Der erste Tag des Festivals startete elektronisch auf der Main Stage mit Synthattack nach einer kleinen Startschwierigkeit, da offenbar die Technik noch nicht ganz wach war. Da konnte man sich schon mal aufwärmen für den Tag, was diverse Besucher auch wahrnahmen. Was gut begann, steigerte sich im Laufe des Tages auf der Hauptbühne immer weiter, über A Life Divided zu Wesselsky, weiter zu S.P.O.C.K. und dem recht krassen Kontrast dazu mit Das Ich. Die für eine kurze Irritation sorgten. Denn was einige noch für einen intensiven Soundcheck hielten, entpuppte sich als das tatsächliche Konzert, das einfach mal 10 min zu früh anfing. Schade für diejenigen, die dadurch ein Teil des Auftritts verpasst haben. Zu Convenant und Front 242 konnte dann nochmal ordentlich getanzt werden, bevor der Abend mit dem meisterhaften Gesang von Alexander Veljanov bei Deine Lakaien ausklang.

Währenddessen sah man im Theater – fast nichts, dafür hörte man umso mehr. Xotox, Vanguard und vor allem Future Lied to Us warteten mit starker Dunkelheit gefolgt von intensivem Strobo auf. Und wer muss die Musiker auch schon sehen, wenn man zu treibenden Beats tanzen kann?
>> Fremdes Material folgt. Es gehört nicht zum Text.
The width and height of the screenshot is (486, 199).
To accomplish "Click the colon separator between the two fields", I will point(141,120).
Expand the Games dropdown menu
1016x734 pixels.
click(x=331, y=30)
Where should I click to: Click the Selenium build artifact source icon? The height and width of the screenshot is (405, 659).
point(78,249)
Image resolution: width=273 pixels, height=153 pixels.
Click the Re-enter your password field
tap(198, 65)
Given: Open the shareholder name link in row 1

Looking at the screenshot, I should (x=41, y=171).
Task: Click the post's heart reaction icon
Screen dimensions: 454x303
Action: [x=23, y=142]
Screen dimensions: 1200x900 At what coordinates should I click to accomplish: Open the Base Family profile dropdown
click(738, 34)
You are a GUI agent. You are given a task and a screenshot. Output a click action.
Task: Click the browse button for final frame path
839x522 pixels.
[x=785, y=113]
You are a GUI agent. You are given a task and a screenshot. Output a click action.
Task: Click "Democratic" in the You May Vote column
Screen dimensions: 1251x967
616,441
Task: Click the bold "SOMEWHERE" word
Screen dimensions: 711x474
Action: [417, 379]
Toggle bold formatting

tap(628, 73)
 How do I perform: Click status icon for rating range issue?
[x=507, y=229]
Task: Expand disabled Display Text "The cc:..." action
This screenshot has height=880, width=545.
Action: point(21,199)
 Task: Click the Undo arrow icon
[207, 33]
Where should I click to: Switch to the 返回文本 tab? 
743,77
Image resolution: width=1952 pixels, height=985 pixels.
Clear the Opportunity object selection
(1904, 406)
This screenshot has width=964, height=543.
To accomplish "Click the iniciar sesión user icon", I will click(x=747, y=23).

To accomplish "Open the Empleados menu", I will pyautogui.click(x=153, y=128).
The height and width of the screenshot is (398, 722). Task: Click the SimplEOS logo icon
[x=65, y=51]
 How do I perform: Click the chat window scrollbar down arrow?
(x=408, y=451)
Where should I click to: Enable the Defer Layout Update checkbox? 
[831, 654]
Bei Centhron, Calva Y Nada und Zeraphine wurde die Sicht auf die Bühne etwas besser. Beim Headliner Welle:Erdball zeigte sich dann, dass auch das Theater über die eine und andere Lichtbirne verfügt.

Lichttechnisch sah es auf der Orbit Stage wohl besser aus. Getanzt wurde genausoviel wie vor den anderen Bühnen. Dazu regten zumindest Rabengott, Whispers in the Shadow, Selofan, Clan of Xymox und Lebanon Hanover an. Und natürlich sie, die Headliner: Diorama.

Tag 2

Auf der Hauptbühne ging es am zweiten Tag mit etwas mehr Menschen und Instrumenten auf der Bühne los, als an Tag 1: Schöngeist eröffneten den Sonntag und lockten einige verkaterte Gesichter auf die Fläche. Bei Wiegand wurde dann schon wieder kräftiger getanzt, bevor es zu QNTAL etwas ruhiger wurde. Allerdings definitiv nicht im langweiligen Sinne, dafür sorgte die Präsenz von Sigrid „Syrah“ Hausen, die nicht nur mit ihrem Gesang das Publikum in den Bann zog, sondern auch mit ihren Ansagen zwischen den Songs und den kleinen Einblicken darin, wie schwierig das Erlernen eines Songs in „druidisch“ sein kann. Anschließend sah das Publikum rot. Also auf der Bühne. Und nein, nicht Das Ich war zurück: rot waren nur die Hemden der Jungs von Solitary Experiments, die die Meute nun erneut anheizte, bevor es bei der Unzucht gefühlt nochmal etwas lauter wurde. Sänger Der Schulz nahm dann sogleich auch ein erfrischendes Bad in der Menge.
Und dann wurde die Frage beantwortet, die einigen auf der Seele brannte: Was haben Combichrist wohl an? Ihnen war gerüchteweise das Gepäck abhanden gekommen. Sie hatten aber irgendwo noch Klamotten gefunden (erste Tipps, sie könnten im Bademantel kommen, bewahrheiteten sich also nicht) und eigentlich ist auch vollkommen egal, was sie anhaben: Andy LaPlegua zieht eh alle mit. Den Bademantel hätten sich einige aber eventuell bei der nächsten Band gewünscht. Es ist ja bekannt, dass Lord of the Lost verschiedenste Outfit tragen, sich nicht um Konventionen scheren. Gared Dirge hat es diesmal aber ein bisschen sehr auf die Spitze getrieben. Nein, er kam nicht nackt, aber fast, nämlich im „Borat“-Kostüm. Wem das nicht gefiel, der konnte ja wegschauen. Zum Beispiel auf Chris Harms, der eine gewohnt grandiose Show ablieferte, wie auch die anderen Jungs. Doch dann kamen sie. Man könnte sie als Altmeister des Synthiepop und New Wave bezeichnen. Denn es gibt sie schon eine recht lange Weile. Seit den 1980er, um genau zu sein (die kleine, nicht mal zehnjährige Pause zwischendurch kann man ignorieren). Und OMD zeigte den jüngeren Musikern, wo der Hase langläuft. Wie man eine Show macht. Wie man das Publikum mitreißt. Wie man ein so hochkarätiges Festival Line-Up würdig abschließt.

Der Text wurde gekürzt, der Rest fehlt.